The following is Chen’s theorem.

Theorem 11

( [4, 18]) The process S(w) satisfies \(S(w)_{s,t}\otimes S(w)_{t,u}=S(w)_{s,u}\) for arbitrary \(0\le s\le t\le u\le T\). It also holds that \(\log S(w)_{s,t}\in L((E))\) and therefore \(\pi _n\left( \log S(w)_{s,t}\right) \in L^{(n)}(E)\).

Moreover, the inverse of this correspondence holds, i.e., for an arbitrary Lie polynomial \(\mathscr {L}\in L^{(n)}(E)\subset T(E)\) and arbitrary \(0\le s < t \le T\), there exists a bounded-variation path \(w\in C_0^0([0,T]; \mathbb {R}\oplus \mathbb {R}^d)\) such that \(\pi _n\left( \log S(w)_{s,t}\right) =\mathscr {L}\).

Remark 3

Regarding the latter part, a stronger result is known [7, Theorem 7.28]. Every Lie polynomial can be exactly (not approximately) represented as a (truncated) logarithm of some continuous piecewise linear path with a finite number of linear intervals.

By virtue of these assertions, we see that the problem of finding paths constructing a cubature formula is equivalent to the problem of finding the corresponding Lie polynomials. The following Brownian-motion version of this result is also important.

DATA:

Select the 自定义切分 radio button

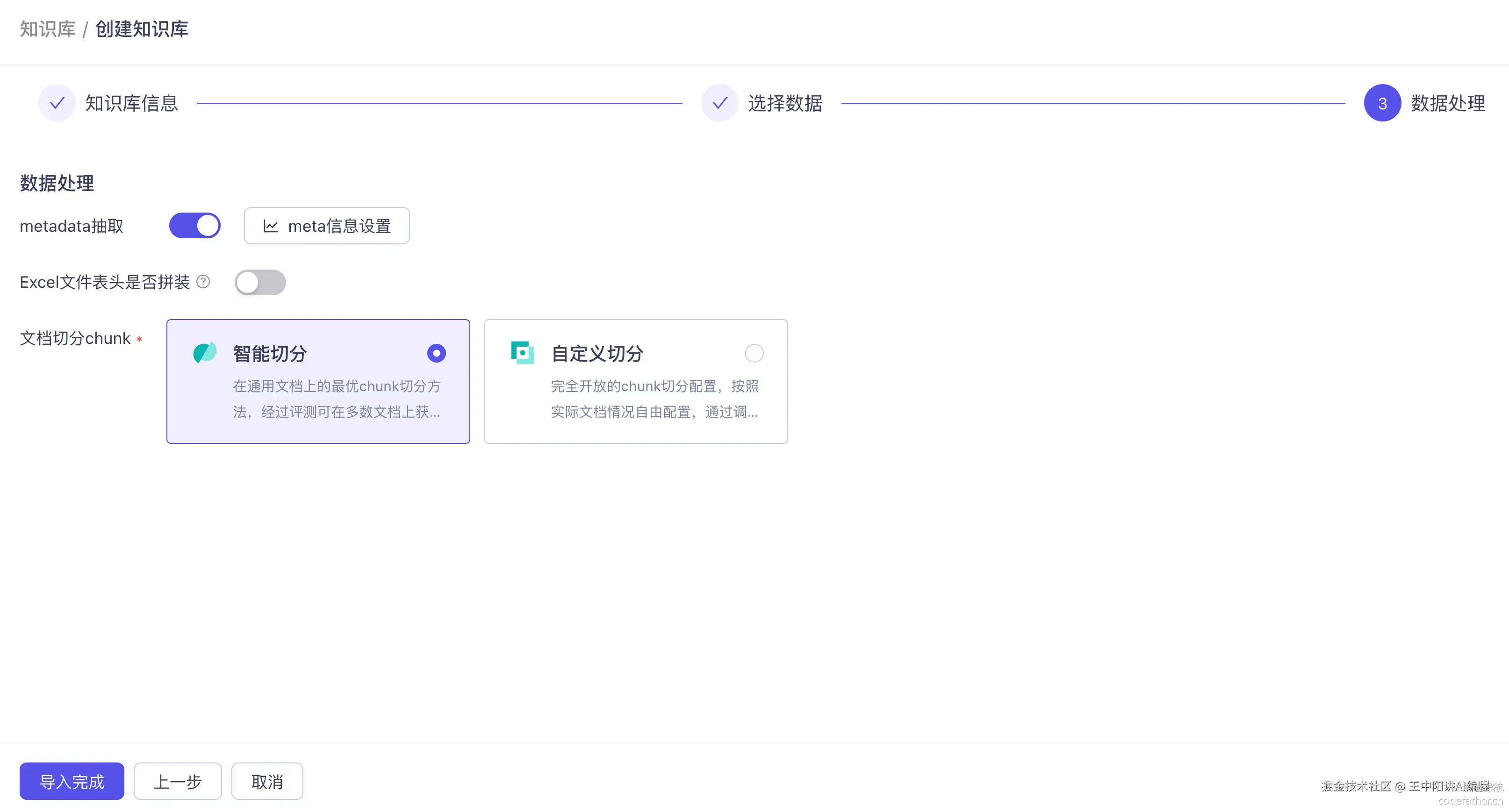[x=754, y=353]
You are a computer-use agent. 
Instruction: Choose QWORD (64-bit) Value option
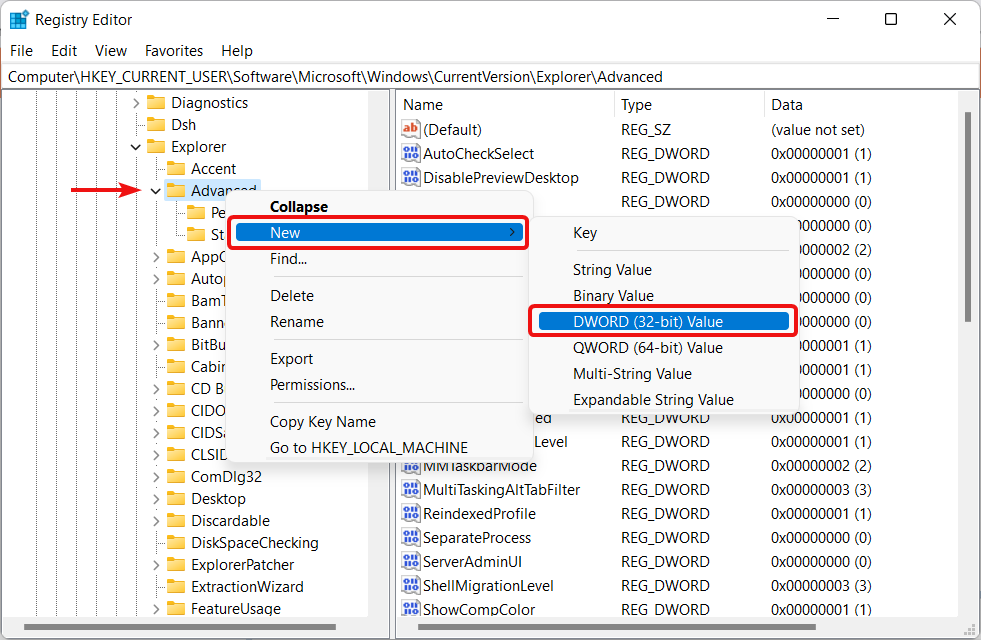(648, 348)
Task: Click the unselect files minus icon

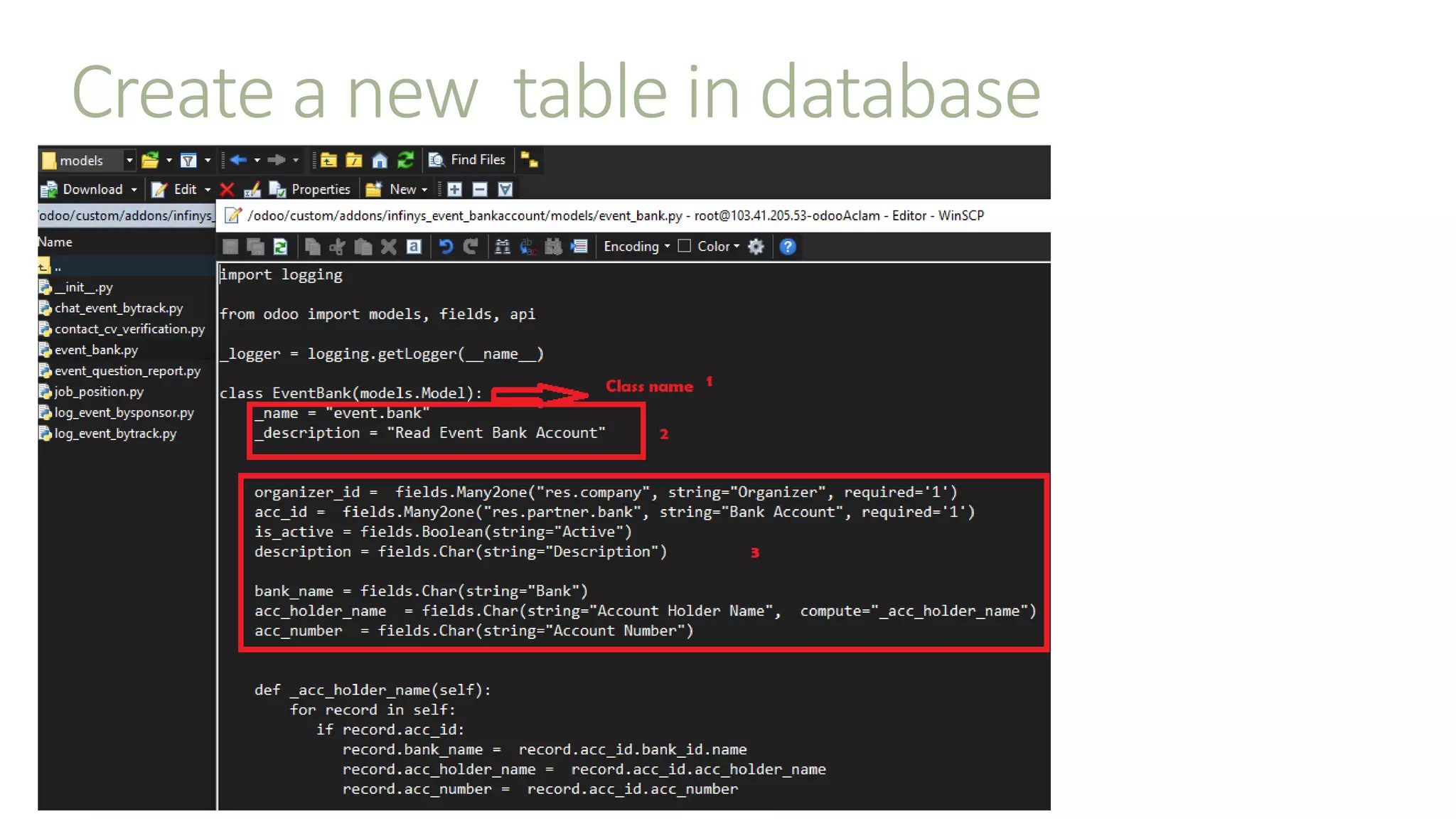Action: (480, 189)
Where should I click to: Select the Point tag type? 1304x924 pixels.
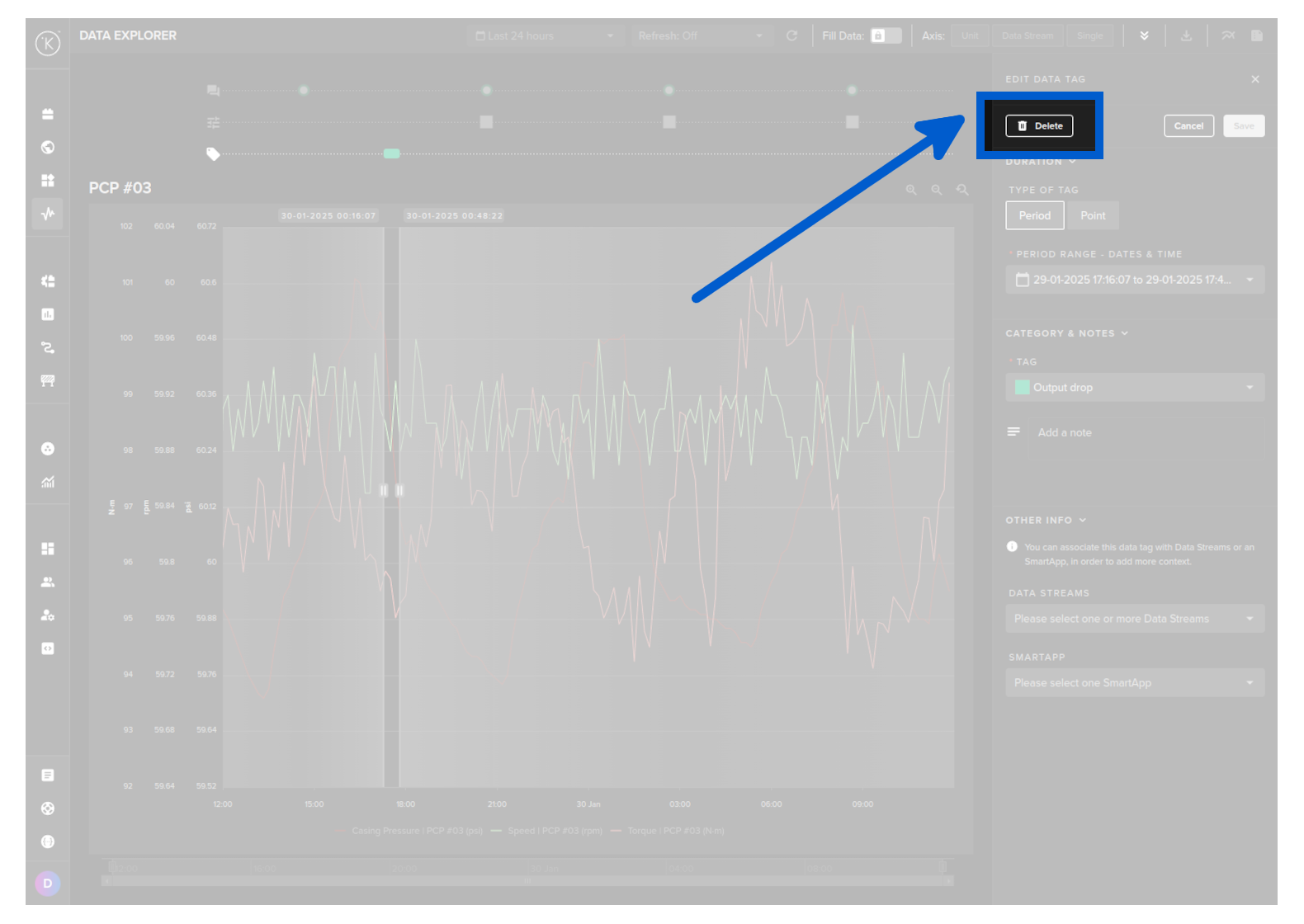click(x=1092, y=216)
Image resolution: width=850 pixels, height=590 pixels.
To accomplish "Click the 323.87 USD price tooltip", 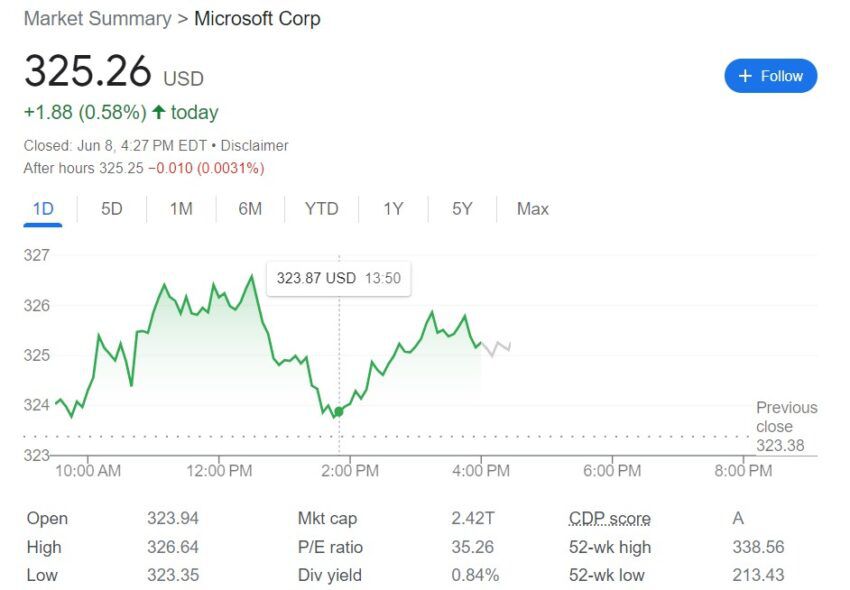I will pos(338,278).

SET EXERCISE 1:
In the passage on Chen's theorem, what kind of path does Remark 3 say can exactly represent every Lie polynomial as a truncated logarithm?
SET EXERCISE 2:
Please continue the passage on Chen's theorem from where it stops.

RESPONSE 1:
A continuous piecewise linear path with a finite number of linear intervals.

RESPONSE 2:
Proposition 12

([15, 19]) Define the (Stratonovich) signature of the Brownian motion as an element of \(T((E))=\mathbb {R}[[Z_0,Z_1,\ldots ,Z_d]]\) by

$$\begin{aligned} S(B)_{s, t}=\sum _{n=0}^\infty \sum _{(i_1,\ldots ,i_k)\in \mathscr {A}(n)\setminus \mathscr {A}(n-1)} \left(\int_{s<t_1<\cdots<t_n<t}\circ \,\mathrm {d}B^{i_1}_{t_1} \cdots \circ \mathrm {d}B^{i_k}_{t_n}\right) Z_{i_1}\cdots Z_{i_k} \end{aligned}$$

for each \(0\le s\le t\). Then, \(\log S(B)_{s, t}\) is almost surely a Lie series.

As we mainly deal with the signature over [0, 1], hereafter let S(w) and S(B) represent \(S(w)_{0, 1}\) and \(S(B)_{0, 1}\), respectively. We also define for each \(\alpha =(i_1,\ldots ,i_k)\in \mathscr {A}\),

$$\begin{aligned} I^\alpha (w):=\int_{0<t_1<\cdots<t_k<1}\mathrm {d}w^{i_1}(t_1) \cdots \mathrm {d}w^{i_k}(t_k),\quad I^\alpha (B):=\int_{0<t_1<\cdots<t_k<1}\circ \,\mathrm {d}B^{i_1}_{t_1} \cdots \circ \mathrm {d}B^{i_k}_{t_k}. \end{aligned}$$

Note that we set \(I^\alpha (w)=I^\alpha (B)=1\) if \(\alpha =\emptyset\).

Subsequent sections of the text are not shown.